Analyze your data

Last reviewed 2023-08-08 UTC

This document in the Google Cloud Architecture Framework explains some of the core principles and best practices for data analytics in Google Cloud. You learn about some of the key data-analytics services, and how they can help at the various stages of the data lifecycle. These best practices help you to meet your data analytics needs and create your system design.

Core principles

Businesses want to analyze data and generate actionable insights from that data. Google Cloud provides you with various services that help you through the entire data lifecycle, from data ingestion through reports and visualization. Most of these services are fully managed, and some are serverless. You can also build and manage a data-analytics environment on Compute Engine VMs, such as to self-host Apache Hadoop or Beam.

Your particular focus, team expertise, and strategic outlook help you to determine which Google Cloud services you adopt to support your data analytics needs. For example, Dataflow lets you write complex transformations in a serverless approach, but you must rely on an opinionated version of configurations for compute and processing needs. Alternatively, Dataproc lets you run the same transformations, but you manage the clusters and fine-tune the jobs yourself.

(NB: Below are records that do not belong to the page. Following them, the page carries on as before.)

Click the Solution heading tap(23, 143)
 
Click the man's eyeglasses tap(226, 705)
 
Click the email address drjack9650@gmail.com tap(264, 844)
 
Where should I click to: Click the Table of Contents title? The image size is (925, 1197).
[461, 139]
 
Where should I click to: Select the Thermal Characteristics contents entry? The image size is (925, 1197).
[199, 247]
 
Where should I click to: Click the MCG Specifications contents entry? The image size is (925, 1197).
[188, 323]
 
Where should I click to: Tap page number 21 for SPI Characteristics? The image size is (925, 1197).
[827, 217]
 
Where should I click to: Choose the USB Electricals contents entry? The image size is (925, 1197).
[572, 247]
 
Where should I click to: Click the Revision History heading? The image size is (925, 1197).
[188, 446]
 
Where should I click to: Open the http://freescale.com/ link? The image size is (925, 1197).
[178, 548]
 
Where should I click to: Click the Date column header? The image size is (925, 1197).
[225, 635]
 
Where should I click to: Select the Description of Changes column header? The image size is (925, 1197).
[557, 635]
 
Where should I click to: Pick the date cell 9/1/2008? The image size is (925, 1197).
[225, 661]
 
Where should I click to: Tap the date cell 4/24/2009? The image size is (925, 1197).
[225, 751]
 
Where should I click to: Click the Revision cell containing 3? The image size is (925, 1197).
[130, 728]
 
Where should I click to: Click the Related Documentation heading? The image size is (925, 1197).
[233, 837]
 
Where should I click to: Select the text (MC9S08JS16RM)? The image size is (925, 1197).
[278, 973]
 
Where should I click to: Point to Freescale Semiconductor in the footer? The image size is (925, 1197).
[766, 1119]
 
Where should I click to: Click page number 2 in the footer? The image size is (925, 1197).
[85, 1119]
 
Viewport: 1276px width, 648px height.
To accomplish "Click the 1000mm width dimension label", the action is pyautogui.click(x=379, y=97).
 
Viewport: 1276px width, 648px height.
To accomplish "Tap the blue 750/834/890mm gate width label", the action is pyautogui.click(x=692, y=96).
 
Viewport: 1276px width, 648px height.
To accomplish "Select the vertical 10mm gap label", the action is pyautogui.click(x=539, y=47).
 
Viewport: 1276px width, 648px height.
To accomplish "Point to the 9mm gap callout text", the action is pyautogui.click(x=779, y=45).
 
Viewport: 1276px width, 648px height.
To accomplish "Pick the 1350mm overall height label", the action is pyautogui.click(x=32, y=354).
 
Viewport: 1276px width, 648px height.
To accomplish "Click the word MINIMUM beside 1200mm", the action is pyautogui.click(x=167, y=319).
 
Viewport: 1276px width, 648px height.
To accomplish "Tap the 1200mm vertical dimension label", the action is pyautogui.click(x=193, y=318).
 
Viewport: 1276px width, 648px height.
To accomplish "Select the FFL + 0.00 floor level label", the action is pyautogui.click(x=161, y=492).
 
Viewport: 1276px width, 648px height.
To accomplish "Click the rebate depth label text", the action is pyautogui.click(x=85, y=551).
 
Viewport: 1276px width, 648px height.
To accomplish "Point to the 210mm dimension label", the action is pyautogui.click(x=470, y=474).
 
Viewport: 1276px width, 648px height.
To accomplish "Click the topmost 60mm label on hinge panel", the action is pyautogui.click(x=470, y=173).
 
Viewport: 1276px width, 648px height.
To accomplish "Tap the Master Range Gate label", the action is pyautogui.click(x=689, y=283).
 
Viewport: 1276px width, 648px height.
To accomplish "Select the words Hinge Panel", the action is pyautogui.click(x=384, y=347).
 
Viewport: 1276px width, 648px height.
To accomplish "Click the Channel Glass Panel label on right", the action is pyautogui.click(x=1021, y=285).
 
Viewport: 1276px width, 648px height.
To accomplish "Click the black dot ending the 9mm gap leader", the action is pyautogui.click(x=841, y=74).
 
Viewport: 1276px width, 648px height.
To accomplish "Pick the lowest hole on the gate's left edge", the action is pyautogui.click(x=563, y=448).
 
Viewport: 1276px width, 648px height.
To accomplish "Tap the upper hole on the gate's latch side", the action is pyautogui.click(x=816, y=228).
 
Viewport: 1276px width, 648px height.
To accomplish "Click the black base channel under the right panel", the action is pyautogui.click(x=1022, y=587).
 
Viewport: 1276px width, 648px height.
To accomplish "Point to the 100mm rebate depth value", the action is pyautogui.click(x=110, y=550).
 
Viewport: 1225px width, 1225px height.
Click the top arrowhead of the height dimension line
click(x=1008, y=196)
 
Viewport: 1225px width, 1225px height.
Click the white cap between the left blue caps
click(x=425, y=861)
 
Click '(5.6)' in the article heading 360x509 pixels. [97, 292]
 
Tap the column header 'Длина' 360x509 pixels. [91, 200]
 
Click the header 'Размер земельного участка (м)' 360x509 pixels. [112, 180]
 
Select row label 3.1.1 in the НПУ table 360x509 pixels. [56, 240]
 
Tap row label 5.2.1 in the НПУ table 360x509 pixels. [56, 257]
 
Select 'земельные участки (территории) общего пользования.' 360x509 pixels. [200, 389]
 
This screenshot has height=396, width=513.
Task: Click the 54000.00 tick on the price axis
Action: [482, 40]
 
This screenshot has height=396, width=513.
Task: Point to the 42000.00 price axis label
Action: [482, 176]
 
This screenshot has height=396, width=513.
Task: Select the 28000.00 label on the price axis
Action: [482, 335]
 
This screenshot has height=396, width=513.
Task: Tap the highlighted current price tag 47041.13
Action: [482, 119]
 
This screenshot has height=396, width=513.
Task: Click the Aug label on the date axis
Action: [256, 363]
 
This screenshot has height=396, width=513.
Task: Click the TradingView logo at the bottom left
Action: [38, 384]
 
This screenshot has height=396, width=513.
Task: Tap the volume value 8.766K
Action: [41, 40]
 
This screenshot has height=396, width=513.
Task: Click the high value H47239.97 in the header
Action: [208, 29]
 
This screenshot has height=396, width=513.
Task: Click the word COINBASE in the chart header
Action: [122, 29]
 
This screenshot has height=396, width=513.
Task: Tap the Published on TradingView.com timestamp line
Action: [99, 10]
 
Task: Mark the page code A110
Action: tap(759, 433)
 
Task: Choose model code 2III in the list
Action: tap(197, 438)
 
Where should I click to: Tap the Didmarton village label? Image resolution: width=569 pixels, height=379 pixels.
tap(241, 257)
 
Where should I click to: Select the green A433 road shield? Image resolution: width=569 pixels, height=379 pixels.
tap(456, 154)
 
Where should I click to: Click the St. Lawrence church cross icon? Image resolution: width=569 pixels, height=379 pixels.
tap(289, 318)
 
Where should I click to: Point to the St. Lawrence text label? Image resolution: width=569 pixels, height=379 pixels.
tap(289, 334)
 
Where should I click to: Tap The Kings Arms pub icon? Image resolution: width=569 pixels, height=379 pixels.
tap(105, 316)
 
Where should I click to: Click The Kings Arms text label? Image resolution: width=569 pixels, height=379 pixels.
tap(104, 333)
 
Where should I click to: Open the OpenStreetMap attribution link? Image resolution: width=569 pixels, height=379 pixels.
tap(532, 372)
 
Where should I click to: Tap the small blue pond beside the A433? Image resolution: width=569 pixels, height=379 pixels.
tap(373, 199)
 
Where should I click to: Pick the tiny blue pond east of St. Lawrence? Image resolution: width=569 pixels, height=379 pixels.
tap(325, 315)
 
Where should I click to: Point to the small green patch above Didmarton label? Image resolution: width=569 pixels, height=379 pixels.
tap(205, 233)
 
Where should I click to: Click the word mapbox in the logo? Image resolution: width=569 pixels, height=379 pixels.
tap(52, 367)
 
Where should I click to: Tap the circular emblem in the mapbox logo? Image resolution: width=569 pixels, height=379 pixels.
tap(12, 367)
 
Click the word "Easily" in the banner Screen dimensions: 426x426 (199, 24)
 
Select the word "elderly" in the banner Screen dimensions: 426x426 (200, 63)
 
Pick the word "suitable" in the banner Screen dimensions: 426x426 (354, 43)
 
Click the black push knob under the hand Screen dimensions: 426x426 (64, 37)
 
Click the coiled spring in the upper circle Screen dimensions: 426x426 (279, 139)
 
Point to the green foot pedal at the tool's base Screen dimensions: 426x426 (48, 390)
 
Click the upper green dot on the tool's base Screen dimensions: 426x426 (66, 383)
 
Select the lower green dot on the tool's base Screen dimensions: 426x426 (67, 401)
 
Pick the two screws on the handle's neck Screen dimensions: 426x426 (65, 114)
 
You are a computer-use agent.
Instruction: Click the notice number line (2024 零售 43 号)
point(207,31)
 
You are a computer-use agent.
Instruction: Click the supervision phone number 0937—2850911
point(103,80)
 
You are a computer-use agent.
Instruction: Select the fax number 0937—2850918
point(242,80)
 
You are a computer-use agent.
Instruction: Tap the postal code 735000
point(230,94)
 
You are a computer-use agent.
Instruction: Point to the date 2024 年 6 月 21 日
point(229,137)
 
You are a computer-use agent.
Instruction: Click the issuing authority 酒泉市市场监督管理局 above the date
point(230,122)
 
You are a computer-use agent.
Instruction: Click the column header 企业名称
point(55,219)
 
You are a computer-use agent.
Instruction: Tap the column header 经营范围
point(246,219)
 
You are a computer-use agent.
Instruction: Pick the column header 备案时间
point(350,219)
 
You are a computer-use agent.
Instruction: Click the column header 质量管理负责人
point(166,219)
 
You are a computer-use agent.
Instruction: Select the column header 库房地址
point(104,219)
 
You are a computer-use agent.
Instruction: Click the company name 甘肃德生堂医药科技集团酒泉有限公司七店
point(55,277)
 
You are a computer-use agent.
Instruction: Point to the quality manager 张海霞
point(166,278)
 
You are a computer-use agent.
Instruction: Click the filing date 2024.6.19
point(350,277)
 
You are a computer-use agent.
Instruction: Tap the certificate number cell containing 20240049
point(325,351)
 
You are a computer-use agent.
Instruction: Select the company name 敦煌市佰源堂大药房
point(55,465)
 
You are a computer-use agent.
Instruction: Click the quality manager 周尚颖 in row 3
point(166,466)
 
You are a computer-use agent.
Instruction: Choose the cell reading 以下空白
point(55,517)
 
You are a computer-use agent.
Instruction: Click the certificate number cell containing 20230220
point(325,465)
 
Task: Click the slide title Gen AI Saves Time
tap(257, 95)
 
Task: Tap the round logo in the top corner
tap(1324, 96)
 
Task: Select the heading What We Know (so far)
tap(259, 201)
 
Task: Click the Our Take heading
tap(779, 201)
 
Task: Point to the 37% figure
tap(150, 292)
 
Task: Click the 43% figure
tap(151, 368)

In your system design, think about which processing strategy your teams use, such as extract, transform, load (ETL) or extract, load, transform (ELT). Your system design should also consider whether you need to process batch analytics or streaming analytics. Google Cloud provides a unified data platform, and it lets you build a data lake or a data warehouse to meet your business needs.

Key services

The following table provides a high-level overview of Google Cloud analytics services:

Google Cloud service Description
Pub/Sub Simple, reliable, and scalable foundation for stream analytics and event-driven computing systems.
Dataflow A fully managed service to transform and enrich data in stream (real time) and batch (historical) modes.
Dataprep by Trifacta Intelligent data service to visually explore, clean, and prepare structured and unstructured data for analysis.
Dataproc Fast, easy-to-use, and fully managed cloud service to run Apache Spark and Apache Hadoop clusters.
Cloud Data Fusion Fully managed, data integration service that's built for the cloud and lets you build and manage ETL/ELT data pipelines. Cloud DataFusion provides a graphical interface and a broad open source library of preconfigured connectors and transformations.
BigQuery Fully managed, low-cost, serverless data warehouse that scales with your storage and compute power needs. BigQuery is a columnar and ANSI SQL database that can analyze terabytes to petabytes of data.
Cloud Composer Fully managed workflow orchestration service that lets you author, schedule, and monitor pipelines that span clouds and on-premises data centers.
Data Catalog Fully managed and scalable metadata management service that helps you discover, manage, and understand all your data.
Looker Studio Fully managed visual analytics service that can help you unlock insights from data through interactive dashboards.
Looker Enterprise platform that connects, analyzes, and visualizes data across multi-cloud environments.
Dataform Fully managed product to help you collaborate, create, and deploy data pipelines, and ensure data quality.
Dataplex Managed data lake service that centrally manages, monitors, and governs data across data lakes, data warehouses, and data marts using consistent controls.
AnalyticsHub Platform that efficiently and securely exchanges data analytics assets across your organization to address challenges of data reliability and cost.

Data lifecycle

When you create your system design, you can group the Google Cloud data analytics services around the general data movement in any system, or around the data lifecycle.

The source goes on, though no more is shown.